Executor

Executor#

Overview#

The pyrit/executor module provides a flexible framework for executing various operations in PyRIT. This document explains the core components and how they are utilized across different executor categories.

Core Components (`pyrit/executor/core`)#

The core executor module contains the foundational classes and interfaces that all executor categories inherit from:

Strategy (strategy.py): Abstract base class for strategies with enforced lifecycle management.
StrategyContext (strategy.py): The abstract base class that manages strategy context (all data needed to successfully execute the strategy).
StrategyConverterConfig (config.py): Configuration for prompt converters used in strategies.
StrategyResult (pyrit/models/strategy_result.py): Base class for all strategy results.

        flowchart LR
    A(["Strategy"])
    A --consumes--> B(["Strategy Context"])
    A --takes in as parameters within __init__--> D(["Strategy Configurations (e.g. Converters)"])
    A --produces--> C(["Strategy Result <br>"])

To execute, one generally follows this pattern:

Create an strategy context containing state information
Initialize a strategy (with optional configurations for converters etc.)
Execute the attack strategy with the created context
Receive and process the strategy result

Each attack implements a lifecycle with distinct phases (all abstract methods), and the Strategy class provides a non-abstract execute_async() method that enforces this lifecycle:

_validate_context: Validate context
_setup_async: Initialize state
_perform_async: Execute the core logic
_teardown_async: Clean up resources

This implementation enforces a consistent execution flow across all strategies by:

Guaranteeing that setup is always performed before the attack begins
Ensuring the attack logic is only executed if setup succeeds
Guaranteeing teardown is always executed, even if errors occur, through the use of a finally block
Providing centralized error handling and logging

Executor Categories#

All of these categories follow the flow of control described above.

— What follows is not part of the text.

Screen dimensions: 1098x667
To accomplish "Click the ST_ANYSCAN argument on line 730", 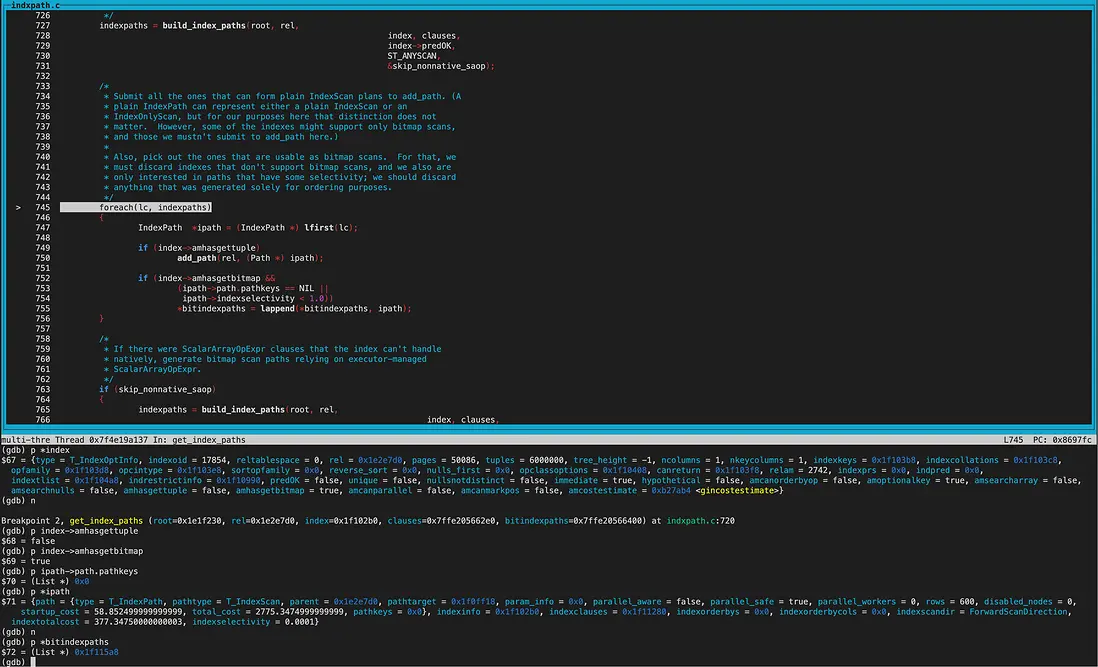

Attack (`pyrit/executor/attack`)#

Attacks implement various adversarial testing strategies to send prompts to a target endpoint, evaluate the responses, and report on the success of the attack.

Single-Turn Attacks: Single-turn attacks typically send prompts to a target endpoint to try to achieve a specific objective within a single turn. These attack strategies evaluate the target response using optional scorers to determine if the objective has been met.
Multi-Turn Attacks: Multi-turn attacks introduce an iterative attack process where an adversarial chat model generates prompts to send to a target system, attempting to achieve a specified objective over multiple turns. This strategy also evaluates the response using a scorer to determine if the objective has been met. These attacks continue iterating until the objective is met or a maximum numbers of turns is attempted. These types of attacks tend to work better than single-turn attacks in eliciting harm if a target endpoint keeps track of conversation history.

Read more about the Attack architecture here

Prompt Generator (`pyrit/executor/promptgen`)#

Prompt generators create various types of prompts using different strategies. Some examples are:

Fuzzer Generator: Generates diverse jailbreak prompts by systematically exploring and generating prompt templates using the Monte Carlo Tree Search to balance exploration of new templates with exploitation of promising ones.
Anecdoctor Generator: Generates misinformation content by using few-shot examples directly or by extracting a knowledge graph from examples, then using it.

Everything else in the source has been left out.